(Stored data)
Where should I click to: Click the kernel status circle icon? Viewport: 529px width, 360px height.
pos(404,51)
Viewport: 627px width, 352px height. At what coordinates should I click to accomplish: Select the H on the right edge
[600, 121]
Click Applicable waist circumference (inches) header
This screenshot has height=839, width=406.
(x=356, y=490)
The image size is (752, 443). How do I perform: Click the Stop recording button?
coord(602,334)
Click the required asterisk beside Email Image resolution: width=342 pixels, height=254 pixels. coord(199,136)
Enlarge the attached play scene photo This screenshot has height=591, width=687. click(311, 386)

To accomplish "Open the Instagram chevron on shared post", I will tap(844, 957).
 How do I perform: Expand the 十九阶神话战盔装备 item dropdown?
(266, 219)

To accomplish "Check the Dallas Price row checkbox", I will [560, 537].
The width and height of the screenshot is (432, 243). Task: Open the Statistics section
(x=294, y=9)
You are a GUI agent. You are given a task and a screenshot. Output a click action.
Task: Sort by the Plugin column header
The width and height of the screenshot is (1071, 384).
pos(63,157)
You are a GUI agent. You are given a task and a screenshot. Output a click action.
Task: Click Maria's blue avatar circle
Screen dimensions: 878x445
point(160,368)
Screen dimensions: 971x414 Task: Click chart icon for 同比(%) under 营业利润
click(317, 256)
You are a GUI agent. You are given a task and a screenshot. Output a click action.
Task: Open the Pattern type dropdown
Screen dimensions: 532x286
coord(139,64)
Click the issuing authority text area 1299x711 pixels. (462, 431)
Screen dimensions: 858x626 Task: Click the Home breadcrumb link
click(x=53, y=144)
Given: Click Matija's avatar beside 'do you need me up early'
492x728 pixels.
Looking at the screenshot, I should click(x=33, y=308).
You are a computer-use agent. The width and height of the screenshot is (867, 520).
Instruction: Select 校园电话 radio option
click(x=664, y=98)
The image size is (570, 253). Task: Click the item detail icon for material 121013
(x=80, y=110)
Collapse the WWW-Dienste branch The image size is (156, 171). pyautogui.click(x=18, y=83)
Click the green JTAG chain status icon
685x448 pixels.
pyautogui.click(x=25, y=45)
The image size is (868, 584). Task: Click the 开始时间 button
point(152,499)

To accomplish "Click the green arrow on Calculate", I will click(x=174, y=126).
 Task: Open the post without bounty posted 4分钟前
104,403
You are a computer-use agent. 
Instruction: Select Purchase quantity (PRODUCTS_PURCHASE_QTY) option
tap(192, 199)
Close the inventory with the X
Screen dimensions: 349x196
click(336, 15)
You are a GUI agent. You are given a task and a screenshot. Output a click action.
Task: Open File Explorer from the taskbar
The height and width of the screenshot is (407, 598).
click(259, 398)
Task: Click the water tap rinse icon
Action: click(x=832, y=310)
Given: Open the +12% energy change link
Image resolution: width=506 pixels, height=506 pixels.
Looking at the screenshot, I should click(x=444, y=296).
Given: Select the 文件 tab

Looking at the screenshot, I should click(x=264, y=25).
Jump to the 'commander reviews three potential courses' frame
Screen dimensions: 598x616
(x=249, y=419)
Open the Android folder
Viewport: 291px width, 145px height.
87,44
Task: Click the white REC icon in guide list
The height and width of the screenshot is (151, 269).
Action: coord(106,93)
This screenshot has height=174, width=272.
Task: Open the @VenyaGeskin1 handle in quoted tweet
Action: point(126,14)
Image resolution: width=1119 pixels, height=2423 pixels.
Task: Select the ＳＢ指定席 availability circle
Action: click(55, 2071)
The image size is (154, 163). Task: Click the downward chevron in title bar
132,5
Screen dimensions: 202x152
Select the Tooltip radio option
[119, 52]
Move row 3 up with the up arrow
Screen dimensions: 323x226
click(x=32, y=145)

§ PROBLEM
How many of the lines above contain the string "will"? Give the number only.

§ TASK RESULT
3